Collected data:
━━━━━━━━━━

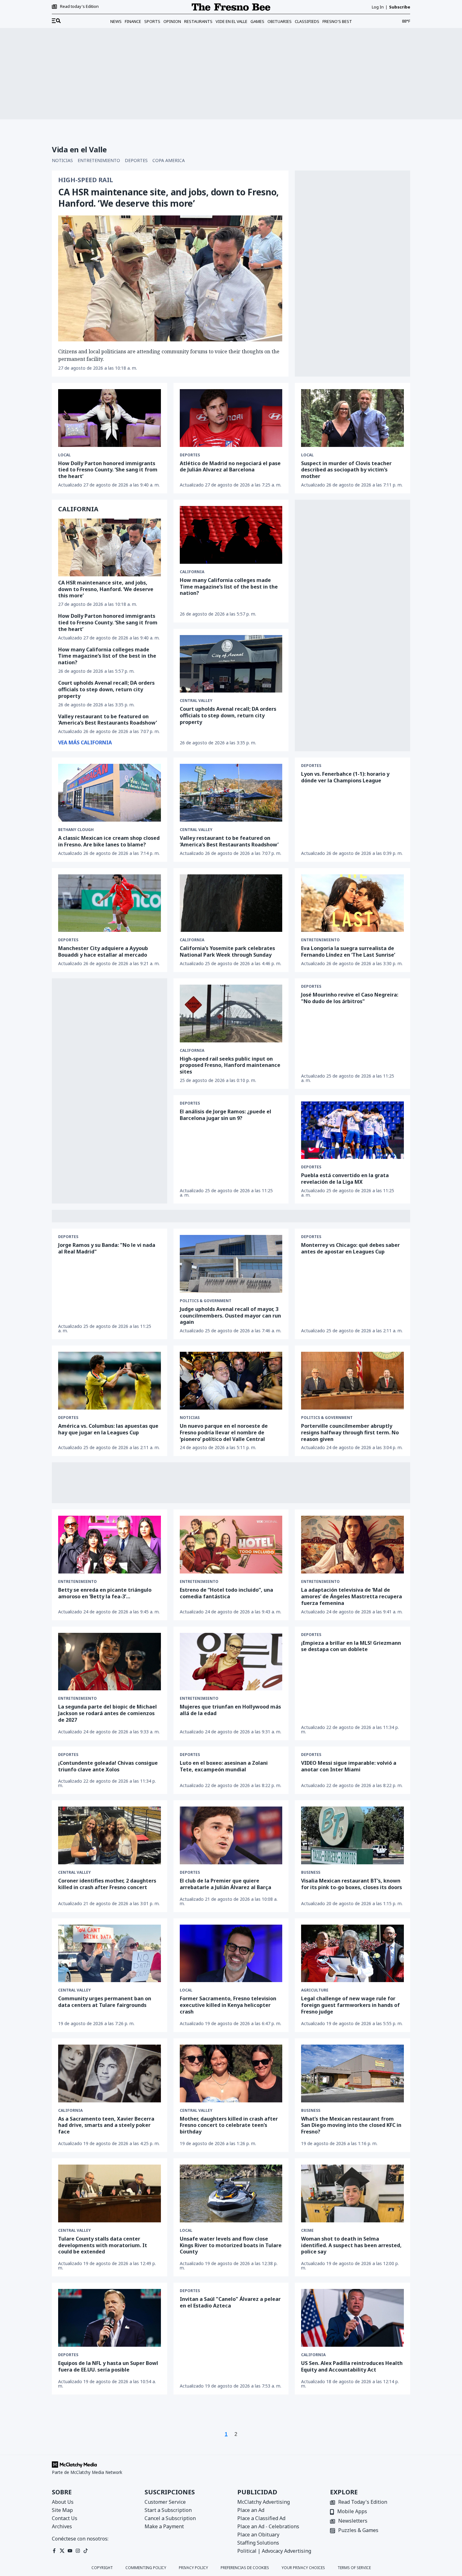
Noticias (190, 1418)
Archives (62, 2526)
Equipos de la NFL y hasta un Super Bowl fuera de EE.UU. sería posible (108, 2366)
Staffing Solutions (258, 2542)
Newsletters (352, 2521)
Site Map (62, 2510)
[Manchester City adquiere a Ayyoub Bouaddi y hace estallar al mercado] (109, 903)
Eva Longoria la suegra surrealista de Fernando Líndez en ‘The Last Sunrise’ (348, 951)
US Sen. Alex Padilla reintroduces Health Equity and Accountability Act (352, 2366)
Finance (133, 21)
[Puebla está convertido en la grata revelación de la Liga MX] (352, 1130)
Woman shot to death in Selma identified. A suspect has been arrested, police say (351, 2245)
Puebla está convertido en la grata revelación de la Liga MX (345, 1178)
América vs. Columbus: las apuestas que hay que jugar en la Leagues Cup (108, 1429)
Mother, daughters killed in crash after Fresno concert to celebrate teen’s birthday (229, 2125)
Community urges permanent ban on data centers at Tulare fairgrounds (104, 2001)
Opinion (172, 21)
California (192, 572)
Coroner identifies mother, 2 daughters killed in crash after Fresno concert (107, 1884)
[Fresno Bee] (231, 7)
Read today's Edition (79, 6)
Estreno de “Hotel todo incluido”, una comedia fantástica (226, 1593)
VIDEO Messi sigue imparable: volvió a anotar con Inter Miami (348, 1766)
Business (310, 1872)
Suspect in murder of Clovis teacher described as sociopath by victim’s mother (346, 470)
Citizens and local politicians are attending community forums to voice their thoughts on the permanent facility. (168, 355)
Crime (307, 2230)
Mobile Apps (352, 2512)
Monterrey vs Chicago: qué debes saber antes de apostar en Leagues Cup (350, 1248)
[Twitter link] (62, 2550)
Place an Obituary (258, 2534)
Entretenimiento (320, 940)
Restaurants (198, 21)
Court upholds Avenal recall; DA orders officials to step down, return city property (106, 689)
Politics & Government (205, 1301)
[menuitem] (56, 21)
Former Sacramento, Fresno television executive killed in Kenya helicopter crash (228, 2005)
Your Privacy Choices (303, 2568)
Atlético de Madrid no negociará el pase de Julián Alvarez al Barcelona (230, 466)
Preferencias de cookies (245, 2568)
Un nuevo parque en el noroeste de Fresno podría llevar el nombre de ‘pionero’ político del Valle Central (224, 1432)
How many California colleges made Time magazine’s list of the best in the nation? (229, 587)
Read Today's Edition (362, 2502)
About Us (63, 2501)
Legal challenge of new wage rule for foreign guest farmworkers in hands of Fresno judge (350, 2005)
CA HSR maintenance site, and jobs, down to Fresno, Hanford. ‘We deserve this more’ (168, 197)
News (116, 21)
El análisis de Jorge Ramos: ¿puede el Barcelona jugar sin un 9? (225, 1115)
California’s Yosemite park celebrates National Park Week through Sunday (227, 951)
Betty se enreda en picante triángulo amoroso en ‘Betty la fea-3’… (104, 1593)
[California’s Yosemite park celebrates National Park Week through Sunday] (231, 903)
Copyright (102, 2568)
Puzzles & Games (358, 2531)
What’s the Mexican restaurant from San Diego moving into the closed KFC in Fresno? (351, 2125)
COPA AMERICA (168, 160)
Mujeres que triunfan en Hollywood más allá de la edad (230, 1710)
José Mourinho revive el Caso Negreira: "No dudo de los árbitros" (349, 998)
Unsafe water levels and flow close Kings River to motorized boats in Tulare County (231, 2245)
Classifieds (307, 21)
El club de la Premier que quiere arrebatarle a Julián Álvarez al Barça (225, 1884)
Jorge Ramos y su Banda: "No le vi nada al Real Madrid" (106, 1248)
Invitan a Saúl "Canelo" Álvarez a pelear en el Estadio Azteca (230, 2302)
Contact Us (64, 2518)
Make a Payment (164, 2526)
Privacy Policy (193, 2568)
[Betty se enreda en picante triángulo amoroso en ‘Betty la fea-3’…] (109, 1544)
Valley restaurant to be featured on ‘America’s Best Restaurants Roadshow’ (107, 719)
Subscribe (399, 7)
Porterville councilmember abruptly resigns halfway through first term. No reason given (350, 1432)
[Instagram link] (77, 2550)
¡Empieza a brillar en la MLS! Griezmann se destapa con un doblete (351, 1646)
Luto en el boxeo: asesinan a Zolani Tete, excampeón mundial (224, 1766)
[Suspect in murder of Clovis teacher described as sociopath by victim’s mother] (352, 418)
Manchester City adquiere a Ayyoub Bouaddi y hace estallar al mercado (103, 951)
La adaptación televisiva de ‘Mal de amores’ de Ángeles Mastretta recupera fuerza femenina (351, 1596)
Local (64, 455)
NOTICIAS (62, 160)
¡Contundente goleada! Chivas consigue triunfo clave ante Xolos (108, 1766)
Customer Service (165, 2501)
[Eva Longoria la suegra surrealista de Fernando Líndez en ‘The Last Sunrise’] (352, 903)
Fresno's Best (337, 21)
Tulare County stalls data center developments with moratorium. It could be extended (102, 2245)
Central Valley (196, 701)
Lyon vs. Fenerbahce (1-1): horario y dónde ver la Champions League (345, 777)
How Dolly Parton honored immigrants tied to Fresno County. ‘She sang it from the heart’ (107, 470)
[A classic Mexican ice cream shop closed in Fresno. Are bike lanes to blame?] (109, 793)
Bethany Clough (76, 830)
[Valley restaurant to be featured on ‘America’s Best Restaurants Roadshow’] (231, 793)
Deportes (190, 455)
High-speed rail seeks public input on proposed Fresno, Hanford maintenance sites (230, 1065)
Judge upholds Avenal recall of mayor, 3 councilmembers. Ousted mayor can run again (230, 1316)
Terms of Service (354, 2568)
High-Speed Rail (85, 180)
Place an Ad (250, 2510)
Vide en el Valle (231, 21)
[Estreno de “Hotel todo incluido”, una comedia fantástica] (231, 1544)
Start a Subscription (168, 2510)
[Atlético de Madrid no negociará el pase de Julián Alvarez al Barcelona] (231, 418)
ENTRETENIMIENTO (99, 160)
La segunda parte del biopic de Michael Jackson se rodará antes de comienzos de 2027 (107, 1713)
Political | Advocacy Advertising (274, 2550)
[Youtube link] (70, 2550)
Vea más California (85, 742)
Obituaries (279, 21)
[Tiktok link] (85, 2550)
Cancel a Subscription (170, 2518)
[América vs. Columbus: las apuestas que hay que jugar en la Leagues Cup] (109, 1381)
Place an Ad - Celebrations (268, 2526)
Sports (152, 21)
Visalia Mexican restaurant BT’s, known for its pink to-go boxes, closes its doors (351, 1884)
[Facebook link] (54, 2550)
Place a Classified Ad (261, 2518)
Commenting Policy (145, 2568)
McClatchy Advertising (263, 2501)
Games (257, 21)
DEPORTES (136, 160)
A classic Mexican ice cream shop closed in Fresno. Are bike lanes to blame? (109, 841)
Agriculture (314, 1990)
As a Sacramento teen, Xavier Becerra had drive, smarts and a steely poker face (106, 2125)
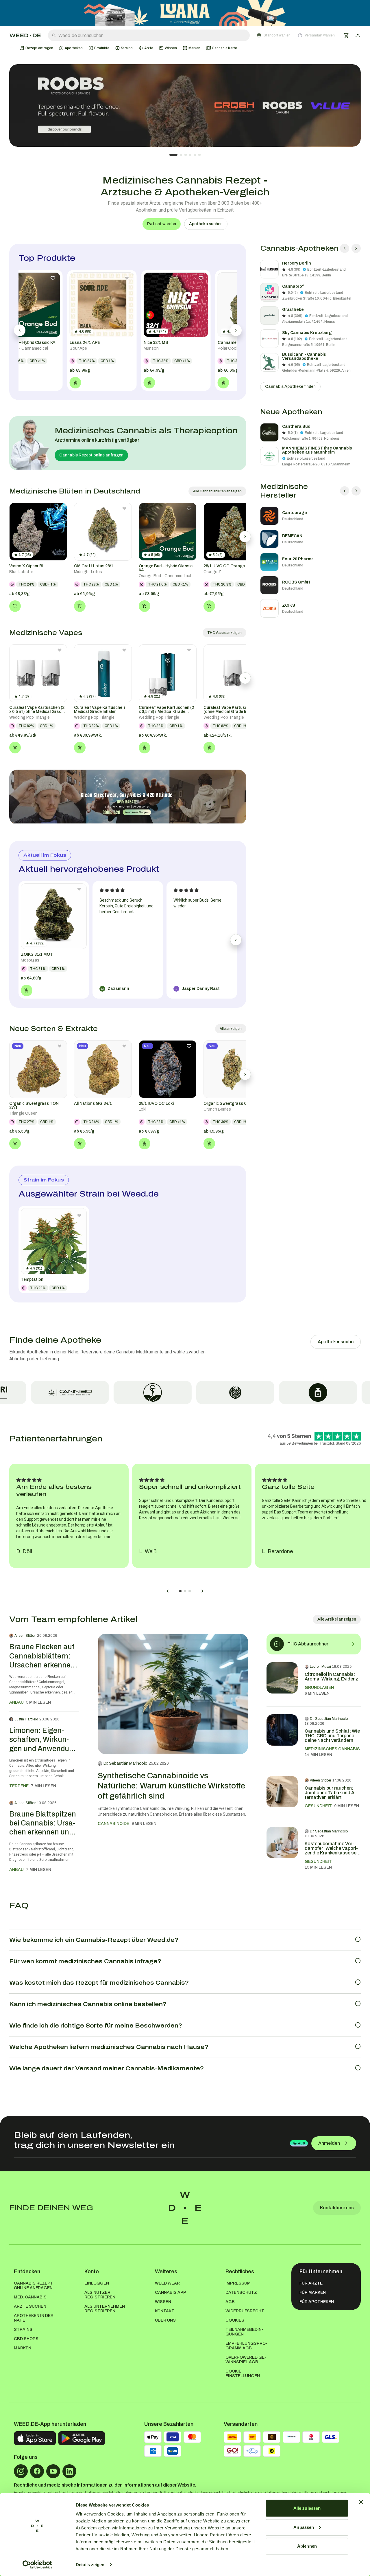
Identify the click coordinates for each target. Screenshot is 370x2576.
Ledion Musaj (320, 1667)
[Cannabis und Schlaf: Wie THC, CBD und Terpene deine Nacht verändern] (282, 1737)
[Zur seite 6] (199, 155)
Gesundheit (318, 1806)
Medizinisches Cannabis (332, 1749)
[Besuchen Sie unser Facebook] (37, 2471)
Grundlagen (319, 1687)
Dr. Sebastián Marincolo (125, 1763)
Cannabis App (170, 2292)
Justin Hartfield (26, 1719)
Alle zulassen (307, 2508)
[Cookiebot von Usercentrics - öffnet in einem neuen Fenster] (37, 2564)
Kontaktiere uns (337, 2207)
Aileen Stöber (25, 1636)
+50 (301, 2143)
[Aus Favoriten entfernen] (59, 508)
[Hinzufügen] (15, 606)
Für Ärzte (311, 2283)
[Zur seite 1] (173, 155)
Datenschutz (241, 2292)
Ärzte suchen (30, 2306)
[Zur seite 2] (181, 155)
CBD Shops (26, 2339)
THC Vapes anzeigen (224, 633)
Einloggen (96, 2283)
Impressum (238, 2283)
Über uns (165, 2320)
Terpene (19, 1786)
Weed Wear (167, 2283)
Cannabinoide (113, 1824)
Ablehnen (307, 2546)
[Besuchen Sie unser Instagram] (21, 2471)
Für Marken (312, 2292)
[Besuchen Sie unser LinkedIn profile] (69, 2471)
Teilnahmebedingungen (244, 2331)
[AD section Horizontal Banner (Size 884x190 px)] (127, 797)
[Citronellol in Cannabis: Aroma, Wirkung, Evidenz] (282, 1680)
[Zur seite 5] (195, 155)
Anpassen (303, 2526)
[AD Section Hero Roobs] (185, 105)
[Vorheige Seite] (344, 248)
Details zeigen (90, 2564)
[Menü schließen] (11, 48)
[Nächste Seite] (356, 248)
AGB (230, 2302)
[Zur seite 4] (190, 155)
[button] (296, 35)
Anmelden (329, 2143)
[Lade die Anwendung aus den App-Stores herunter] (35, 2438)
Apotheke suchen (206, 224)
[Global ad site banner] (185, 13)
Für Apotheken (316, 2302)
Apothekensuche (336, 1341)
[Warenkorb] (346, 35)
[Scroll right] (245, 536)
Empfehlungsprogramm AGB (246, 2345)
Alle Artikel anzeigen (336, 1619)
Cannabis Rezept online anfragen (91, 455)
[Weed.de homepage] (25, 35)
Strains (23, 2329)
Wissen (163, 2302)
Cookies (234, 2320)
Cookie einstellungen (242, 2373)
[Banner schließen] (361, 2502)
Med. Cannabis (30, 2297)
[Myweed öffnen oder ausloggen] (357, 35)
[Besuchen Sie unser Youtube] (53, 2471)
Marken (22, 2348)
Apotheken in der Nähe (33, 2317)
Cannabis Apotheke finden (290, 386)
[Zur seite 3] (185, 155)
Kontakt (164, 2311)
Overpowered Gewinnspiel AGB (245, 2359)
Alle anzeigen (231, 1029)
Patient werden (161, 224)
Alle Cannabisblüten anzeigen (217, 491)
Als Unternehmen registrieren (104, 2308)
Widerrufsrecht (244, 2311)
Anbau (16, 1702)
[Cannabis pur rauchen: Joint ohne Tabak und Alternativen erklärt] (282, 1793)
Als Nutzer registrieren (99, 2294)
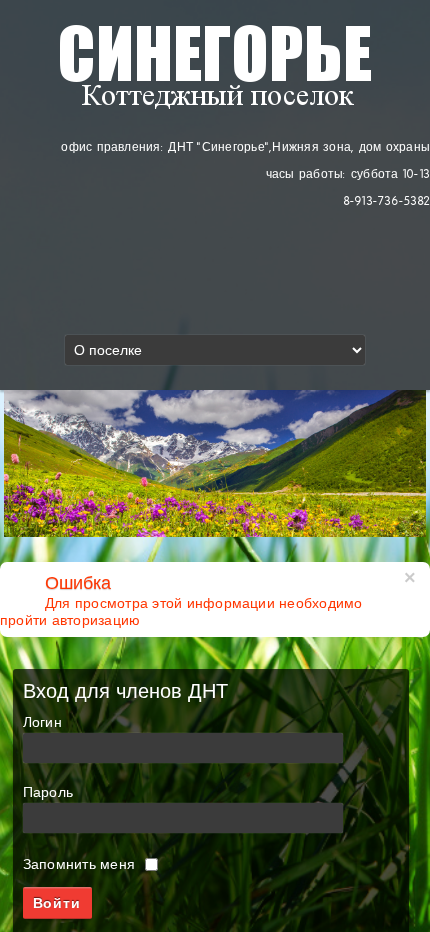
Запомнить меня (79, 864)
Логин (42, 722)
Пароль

━━━━━━━━━━

EXERCISE DETAILS:
Write out, from the lines above, only those from the line with "Place an Obituary (258, 2534)" to the line with "About Us (63, 2501)", exactly as given, including the first and the last.

TASK RESULT:
Place an Obituary (258, 2534)
Entretenimiento (320, 940)
Restaurants (198, 21)
Court upholds Avenal recall; DA orders officials to step down, return city property (106, 689)
Politics & Government (205, 1301)
[menuitem] (56, 21)
Former Sacramento, Fresno television executive killed in Kenya helicopter crash (228, 2005)
Your Privacy Choices (303, 2568)
Atlético de Madrid no negociará el pase de Julián Alvarez al Barcelona (230, 466)
Preferencias de cookies (245, 2568)
Un nuevo parque en el noroeste de Fresno podría llevar el nombre de ‘pionero’ político del Valle Central (224, 1432)
How many California colleges made Time magazine’s list of the best in the nation? (229, 587)
Read Today's Edition (362, 2502)
About Us (63, 2501)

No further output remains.